Previous research has proposed that, molecular markers could improve the heterosis prediction efficiency (Buti et al. 2013; Frisch et al. 2010; Sang et al. 2015). Huang et al. (2015) and Tian et al. (2017) proposed that selecting favoring loci from molecular makers would effectively facilitate the prediction of heterosis. In chrysanthemum, Su et al. (2016) found that the genetic distance estimated by the QTL-linked markers could better predict heterosis of waterlogging tolerance traits. In our case, the SNPs-based parent-wise geneic distance did not significantly correlate with heterosis in the current study. Thus, it did not satisfactorily predict heterosis and average phenotypic values concerning flower type traits. Weak correlations were also reported in crops including maize (Devi and Singh 2010; Ndhlela et al. 2015), rapeseed (Brassica napus L.) (Tian et al. 2017) and wheat (Chen et al. 2010), and pepper (Geleta et al. 2004). The low level of correlation could result from several reasons, such as a lack of corresponding genetic marker associated with genes controlling the target traits and unequal genome coverage, which would contribute to F1 performance and heterosis. Otherwise, it may also result from an extensive genetic differentiation among inter-specific hybridization progenies and genetic × environmental interactions (Ndhlela et al. 2015). In future, implementing DNA markers associated with genes responsible for the characteristics of interest, combined with the combining ability analysis, may be a promising approach for heterosis prediction in chrysanthemum.

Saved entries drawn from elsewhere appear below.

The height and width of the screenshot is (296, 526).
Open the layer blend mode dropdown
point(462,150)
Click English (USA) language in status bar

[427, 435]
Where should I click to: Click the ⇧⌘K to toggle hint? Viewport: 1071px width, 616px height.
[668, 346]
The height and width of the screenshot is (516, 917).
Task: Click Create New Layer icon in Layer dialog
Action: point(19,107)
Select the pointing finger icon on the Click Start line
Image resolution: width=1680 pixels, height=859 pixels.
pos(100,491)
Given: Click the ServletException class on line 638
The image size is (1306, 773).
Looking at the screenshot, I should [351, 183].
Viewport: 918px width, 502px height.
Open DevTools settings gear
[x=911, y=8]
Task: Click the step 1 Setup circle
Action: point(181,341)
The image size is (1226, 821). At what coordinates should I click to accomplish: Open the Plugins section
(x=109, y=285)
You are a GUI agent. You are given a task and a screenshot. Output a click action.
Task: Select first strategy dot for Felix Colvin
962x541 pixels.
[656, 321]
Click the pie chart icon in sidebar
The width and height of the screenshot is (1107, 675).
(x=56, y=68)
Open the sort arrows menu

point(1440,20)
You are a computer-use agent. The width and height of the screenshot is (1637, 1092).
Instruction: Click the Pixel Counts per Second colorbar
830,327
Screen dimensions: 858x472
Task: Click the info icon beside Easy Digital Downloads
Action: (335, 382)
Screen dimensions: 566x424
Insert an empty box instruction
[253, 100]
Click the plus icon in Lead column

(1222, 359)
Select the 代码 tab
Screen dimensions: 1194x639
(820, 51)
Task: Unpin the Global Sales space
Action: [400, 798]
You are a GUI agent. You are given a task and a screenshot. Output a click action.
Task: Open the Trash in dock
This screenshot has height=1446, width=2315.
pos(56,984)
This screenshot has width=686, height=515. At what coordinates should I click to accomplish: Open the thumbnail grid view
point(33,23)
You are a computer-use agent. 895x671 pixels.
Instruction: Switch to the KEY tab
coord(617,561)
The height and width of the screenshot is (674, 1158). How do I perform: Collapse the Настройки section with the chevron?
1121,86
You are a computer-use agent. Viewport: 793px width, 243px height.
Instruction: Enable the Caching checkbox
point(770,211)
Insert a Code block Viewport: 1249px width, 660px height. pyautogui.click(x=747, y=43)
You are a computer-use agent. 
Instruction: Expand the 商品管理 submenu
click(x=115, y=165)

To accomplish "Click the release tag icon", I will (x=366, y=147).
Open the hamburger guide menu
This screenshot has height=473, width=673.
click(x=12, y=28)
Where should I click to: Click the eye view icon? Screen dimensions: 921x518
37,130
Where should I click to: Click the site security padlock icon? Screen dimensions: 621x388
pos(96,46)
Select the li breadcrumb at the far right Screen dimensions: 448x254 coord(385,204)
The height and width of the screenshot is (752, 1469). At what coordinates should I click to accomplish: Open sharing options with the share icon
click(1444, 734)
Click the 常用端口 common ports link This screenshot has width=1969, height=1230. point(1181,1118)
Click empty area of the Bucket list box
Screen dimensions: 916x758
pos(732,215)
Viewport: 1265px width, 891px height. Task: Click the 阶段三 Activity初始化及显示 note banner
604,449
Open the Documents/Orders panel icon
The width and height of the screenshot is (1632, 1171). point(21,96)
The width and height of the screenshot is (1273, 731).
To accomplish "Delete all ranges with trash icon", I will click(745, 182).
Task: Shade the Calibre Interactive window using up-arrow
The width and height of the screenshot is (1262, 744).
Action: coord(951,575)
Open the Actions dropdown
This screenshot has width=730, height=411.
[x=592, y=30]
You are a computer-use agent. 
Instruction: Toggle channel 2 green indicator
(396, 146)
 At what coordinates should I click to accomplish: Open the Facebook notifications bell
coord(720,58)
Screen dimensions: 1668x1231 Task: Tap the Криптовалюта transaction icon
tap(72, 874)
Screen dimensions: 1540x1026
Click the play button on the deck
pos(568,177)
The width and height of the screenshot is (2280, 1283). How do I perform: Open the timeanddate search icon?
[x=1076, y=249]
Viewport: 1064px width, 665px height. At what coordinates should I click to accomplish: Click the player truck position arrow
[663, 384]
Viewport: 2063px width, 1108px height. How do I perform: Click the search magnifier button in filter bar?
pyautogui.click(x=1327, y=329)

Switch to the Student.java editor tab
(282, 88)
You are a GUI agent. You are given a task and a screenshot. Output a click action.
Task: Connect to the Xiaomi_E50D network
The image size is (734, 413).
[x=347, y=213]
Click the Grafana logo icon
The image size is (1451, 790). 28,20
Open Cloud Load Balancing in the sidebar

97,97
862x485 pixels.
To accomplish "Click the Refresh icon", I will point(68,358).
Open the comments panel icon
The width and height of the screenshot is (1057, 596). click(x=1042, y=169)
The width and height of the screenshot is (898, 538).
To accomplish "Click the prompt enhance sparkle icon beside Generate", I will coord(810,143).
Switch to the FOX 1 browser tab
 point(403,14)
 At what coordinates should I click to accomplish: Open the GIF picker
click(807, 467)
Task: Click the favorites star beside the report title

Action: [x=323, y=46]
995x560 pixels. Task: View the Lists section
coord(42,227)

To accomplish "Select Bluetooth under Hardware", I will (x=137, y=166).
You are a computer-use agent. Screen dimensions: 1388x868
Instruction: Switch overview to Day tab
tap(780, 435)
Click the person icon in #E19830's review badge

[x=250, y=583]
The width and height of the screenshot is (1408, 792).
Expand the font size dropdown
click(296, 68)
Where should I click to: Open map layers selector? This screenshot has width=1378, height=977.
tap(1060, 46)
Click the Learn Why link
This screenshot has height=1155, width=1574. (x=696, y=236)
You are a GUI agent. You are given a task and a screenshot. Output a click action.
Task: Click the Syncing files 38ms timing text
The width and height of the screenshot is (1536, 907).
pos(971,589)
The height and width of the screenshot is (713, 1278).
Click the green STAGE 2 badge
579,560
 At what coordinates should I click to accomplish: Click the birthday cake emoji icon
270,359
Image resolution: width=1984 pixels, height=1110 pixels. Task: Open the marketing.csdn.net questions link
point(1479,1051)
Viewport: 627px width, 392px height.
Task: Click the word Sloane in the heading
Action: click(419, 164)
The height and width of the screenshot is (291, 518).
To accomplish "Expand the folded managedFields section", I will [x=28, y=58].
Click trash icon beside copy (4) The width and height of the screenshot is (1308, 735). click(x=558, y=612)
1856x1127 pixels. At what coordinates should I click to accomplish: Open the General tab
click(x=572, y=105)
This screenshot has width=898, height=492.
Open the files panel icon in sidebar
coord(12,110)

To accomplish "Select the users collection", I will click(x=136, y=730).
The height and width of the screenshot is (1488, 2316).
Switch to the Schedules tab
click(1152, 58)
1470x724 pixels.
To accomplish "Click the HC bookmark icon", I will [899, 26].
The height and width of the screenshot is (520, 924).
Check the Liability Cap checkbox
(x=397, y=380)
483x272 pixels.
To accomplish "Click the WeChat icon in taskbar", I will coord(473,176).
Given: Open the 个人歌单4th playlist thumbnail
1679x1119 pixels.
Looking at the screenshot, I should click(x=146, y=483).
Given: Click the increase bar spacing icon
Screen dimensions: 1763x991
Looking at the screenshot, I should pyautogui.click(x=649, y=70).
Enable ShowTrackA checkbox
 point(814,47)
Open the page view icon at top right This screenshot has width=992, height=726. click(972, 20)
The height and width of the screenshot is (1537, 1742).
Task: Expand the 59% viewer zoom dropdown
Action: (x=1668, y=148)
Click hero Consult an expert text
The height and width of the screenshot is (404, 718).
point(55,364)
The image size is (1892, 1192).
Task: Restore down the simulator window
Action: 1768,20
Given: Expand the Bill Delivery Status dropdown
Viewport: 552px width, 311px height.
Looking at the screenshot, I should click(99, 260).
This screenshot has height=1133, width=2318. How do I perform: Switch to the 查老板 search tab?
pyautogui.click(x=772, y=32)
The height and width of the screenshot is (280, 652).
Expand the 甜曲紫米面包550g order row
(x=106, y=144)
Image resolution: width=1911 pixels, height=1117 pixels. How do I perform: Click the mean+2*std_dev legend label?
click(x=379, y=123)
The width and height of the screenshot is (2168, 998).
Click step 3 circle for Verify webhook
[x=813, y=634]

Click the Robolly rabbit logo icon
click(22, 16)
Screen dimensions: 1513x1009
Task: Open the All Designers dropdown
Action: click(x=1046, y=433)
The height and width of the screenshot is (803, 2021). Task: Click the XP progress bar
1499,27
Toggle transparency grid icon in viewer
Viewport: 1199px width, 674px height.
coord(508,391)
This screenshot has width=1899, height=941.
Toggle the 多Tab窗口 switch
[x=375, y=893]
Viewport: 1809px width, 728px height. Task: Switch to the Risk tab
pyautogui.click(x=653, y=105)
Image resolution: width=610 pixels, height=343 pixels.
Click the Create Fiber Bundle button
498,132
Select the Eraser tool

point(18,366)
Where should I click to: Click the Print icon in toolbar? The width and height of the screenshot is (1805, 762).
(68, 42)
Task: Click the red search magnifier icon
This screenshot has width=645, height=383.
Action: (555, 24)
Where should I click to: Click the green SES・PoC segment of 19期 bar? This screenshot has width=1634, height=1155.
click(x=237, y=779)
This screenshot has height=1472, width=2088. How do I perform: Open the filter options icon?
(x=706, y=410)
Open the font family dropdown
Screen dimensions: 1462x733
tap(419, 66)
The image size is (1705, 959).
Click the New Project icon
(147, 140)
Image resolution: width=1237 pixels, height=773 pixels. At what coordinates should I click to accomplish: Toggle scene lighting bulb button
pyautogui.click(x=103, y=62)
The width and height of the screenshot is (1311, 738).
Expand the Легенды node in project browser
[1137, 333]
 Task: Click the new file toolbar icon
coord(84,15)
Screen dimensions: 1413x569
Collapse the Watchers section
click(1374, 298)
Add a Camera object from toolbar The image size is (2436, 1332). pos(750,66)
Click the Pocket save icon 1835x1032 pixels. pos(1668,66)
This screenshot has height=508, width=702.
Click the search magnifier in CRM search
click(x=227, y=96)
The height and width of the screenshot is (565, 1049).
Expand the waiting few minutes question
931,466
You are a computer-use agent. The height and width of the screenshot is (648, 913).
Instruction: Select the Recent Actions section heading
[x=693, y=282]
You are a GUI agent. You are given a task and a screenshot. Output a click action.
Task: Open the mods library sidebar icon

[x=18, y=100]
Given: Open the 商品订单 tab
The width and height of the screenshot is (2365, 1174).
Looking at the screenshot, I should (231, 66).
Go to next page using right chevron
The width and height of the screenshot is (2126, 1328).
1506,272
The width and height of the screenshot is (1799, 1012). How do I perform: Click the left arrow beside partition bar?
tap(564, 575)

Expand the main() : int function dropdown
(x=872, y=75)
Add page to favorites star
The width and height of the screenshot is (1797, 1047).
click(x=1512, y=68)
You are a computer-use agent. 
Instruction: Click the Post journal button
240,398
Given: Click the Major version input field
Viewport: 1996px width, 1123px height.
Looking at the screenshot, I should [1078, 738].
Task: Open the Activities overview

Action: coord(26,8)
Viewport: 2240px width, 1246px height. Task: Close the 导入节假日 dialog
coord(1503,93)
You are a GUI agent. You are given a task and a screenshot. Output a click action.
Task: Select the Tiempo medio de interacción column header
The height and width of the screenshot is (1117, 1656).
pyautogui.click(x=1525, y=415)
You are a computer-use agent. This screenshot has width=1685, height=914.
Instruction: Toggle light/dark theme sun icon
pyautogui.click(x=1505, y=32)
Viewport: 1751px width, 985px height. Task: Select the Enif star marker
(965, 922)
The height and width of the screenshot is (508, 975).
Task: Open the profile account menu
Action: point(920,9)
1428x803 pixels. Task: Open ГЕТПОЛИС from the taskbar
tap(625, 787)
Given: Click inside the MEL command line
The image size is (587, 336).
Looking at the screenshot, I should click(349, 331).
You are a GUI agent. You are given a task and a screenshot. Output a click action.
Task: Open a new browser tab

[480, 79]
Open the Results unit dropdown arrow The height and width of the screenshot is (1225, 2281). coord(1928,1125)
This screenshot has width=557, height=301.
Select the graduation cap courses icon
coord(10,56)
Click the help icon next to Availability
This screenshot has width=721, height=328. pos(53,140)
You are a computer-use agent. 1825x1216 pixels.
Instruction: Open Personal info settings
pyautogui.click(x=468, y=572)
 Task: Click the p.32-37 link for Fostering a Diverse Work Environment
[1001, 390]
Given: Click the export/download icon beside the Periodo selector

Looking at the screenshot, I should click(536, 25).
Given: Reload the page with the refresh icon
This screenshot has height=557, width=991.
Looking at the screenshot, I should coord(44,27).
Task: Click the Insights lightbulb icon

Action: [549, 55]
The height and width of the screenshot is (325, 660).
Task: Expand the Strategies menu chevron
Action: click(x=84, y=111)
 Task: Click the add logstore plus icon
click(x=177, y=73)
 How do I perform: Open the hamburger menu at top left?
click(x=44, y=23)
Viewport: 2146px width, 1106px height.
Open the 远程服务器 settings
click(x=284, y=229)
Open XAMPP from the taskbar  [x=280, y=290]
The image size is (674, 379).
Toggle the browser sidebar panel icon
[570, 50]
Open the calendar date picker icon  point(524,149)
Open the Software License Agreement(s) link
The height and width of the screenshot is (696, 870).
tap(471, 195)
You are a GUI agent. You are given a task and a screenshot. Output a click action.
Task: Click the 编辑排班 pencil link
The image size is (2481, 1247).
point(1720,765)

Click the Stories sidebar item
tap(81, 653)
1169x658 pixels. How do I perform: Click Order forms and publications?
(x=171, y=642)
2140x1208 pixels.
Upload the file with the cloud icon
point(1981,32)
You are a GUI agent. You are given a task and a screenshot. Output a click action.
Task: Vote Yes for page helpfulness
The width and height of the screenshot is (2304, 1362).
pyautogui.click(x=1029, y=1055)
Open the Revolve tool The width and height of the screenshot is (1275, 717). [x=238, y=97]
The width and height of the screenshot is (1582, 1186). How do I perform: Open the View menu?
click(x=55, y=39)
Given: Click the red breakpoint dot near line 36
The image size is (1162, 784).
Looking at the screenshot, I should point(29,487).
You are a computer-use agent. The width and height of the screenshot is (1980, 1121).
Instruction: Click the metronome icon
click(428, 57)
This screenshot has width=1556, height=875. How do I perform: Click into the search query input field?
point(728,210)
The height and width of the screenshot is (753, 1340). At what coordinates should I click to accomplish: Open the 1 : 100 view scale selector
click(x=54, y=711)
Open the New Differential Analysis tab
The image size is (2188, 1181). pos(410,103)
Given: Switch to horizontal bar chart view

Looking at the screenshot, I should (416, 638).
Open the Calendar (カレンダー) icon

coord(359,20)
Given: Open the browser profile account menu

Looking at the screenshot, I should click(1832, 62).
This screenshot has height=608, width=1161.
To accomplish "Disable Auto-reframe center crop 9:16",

In conclusion, the present study represented a worthwhile attempt to assess the inheritance pattern of anemone flower shape, its related tubular floral traits, and the prediction of heterosis. The majority of the assayed floral traits exhibited considerable variation, underlying the potential for future improvement of desirable chrysanthemums. The hybrids' performance involved less influence of maternal or paternal effects but related to a specific parental cultivar. The morphology other than the genome-wide SNP-based parent-wise genetic distance is promising in predicting the heterosis. The outcome of this study help understand the inheritance of flower type in chrysanthemums and lays a foundation for parental selection and genetic improvements of desired traits.
Author contribution statement FZ conceived and designed the project, FC, WF, and ZG provided the materials, XY, JS, and YQ conducted experiments, XY and FZ analyzed the data and wrote the manuscript. All authors read and agreed to the submitted version of the manuscript.